Diffusion of innovations
From Wikipedia http://en.wikipedia.org/wiki/Diffusion_of_innovations
Diffusion of Innovations is a theory that seeks to explain how, why, and at what rate new ideas and technology spread through cultures. Everett Rogers, a professor of rural sociology, popularized the theory in his 1962 book Diffusion of Innovations.
Diffusion of an innovation occurs through a five–step process:
1. Knowledge: In this stage the individual is first exposed to an innovation but lacks information about the innovation. During this stage of the process the individual has not been inspired to find more information about the innovation.
2. Persuasion: In this stage the individual is interested in the innovation and actively seeks information/detail about the innovation.

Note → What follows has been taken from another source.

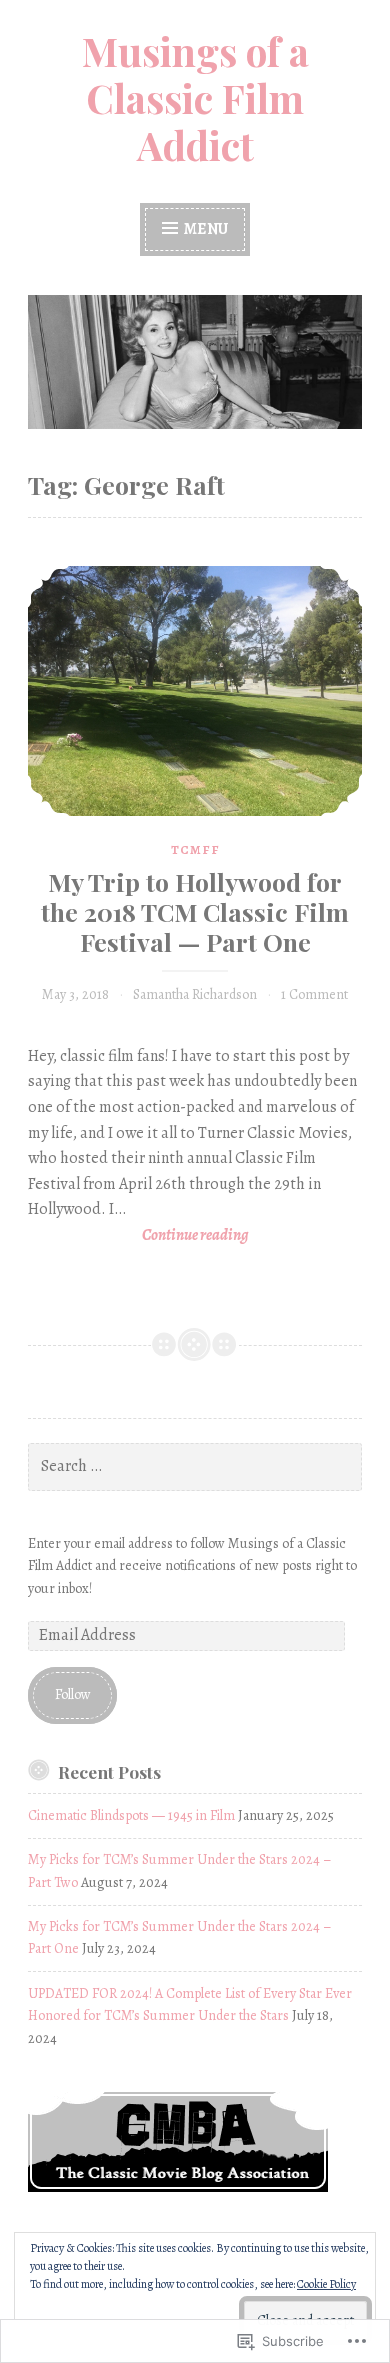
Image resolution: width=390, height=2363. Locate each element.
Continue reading (138, 1236)
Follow (73, 1694)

3. Decision: In this stage the individual takes the concept of the change and weighs the advantages/disadvantages of using the innovation and decides whether to adopt or reject the innovation. Due to the individualistic nature of this stage Rogers notes that it is the most difficult stage to acquire empirical evidence
4. Implementation: In this stage the individual employs the innovation to a varying degree depending on the situation. During this stage the individual determines the usefulness of the innovation and may search for further information about it.
5. Confirmation: Although the name of this stage may be misleading, in this stage the individual finalises his/her decision to continue using the innovation and may end up using it to its fullest potential.
The rate of adoption is defined as the relative speed with which members of a social system adopt an innovation.